Stores in France, Italy, Belgium and Spain were affected, several news agencies reported. Carrefour, which has more than 12,000 stores worldwide, did not immediately respond to The Washington Post's request for comment. On a sign posted in certain aisles in stores, the company announced the decision and said it was “committed to reducing prices.”

A spokesperson for PepsiCo told The Post that the company “has been in discussions with Carrefour for many months and we will continue to engage in good faith to ensure our products are available.”

Carrefour's move comes as Europeans continue to struggle with high food prices. In France, food prices rose more than 7 percent year-on-year in December. According to one estimate, price increases peaked in March 2023 and increased by almost 16 percent.

Retailers in the U.S. have also battled with suppliers to lower food prices. To apply pressure, some stores will put brands in the “penalty box,” said Randall Sargent, partner in the retail and consumer products division of marketing consulting firm Oliver Wyman.

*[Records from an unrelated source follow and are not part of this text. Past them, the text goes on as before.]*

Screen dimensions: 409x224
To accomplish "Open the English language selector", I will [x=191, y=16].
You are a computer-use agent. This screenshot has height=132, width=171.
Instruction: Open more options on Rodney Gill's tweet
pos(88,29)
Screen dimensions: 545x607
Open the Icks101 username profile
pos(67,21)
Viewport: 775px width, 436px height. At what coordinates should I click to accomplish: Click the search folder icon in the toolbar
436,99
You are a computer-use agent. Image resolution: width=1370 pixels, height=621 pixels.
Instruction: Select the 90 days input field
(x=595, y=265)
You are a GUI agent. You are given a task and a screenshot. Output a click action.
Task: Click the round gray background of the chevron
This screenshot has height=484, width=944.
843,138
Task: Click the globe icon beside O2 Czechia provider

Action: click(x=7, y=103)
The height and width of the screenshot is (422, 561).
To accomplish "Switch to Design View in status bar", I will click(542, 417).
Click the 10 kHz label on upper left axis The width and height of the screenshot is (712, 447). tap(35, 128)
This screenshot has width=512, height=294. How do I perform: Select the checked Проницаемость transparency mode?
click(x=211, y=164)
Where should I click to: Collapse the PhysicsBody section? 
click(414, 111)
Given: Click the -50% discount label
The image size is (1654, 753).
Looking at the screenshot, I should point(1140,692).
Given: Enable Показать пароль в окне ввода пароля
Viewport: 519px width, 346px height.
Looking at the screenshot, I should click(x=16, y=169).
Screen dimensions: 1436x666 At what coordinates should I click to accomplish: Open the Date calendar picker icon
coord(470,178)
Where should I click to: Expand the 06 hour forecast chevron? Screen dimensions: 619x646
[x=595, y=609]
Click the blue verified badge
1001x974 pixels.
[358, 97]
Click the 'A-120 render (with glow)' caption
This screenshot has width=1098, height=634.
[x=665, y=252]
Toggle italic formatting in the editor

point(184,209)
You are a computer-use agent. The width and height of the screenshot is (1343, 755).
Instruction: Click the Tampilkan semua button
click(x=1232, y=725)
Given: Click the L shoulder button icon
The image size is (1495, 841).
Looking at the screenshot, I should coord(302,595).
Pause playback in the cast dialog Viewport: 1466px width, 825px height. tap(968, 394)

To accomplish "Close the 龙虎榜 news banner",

That could mean awkward shelf placement, less advertising and higher prices, which would make the products “less attractive for consumers to buy that brand compared to another brand,” she said.

But in Europe, more aggressive tactics such as withdrawing all products are not uncommon, Sargent said. Grocery stores in the region are smaller and have less noticeable gaps on shelves, and European consumers are already more inclined to buy stores' own brands, she said.

“While consumers are still very loyal to certain national brands, they are slightly less bothered by them being taken off the shelf because they are already used to it and are also more willing to switch to the private label equivalent in many categories,” says Sargent said.

Carrefour awaits According to a strategic plan published in 2022, the company wants to expand its own brand. The company aims for its private label to account for 40 percent of food sales in 2026, up from 33 percent in 2022.

The Wall Street Journal reported that PepsiCo's business in Europe accounts for about 14 percent of its global sales, which total about $9 billion. Given Carrefour's size and scale in the region, the loss of shelf presence will “definitely impact suppliers' business in Europe, if not globally,” Sargent said.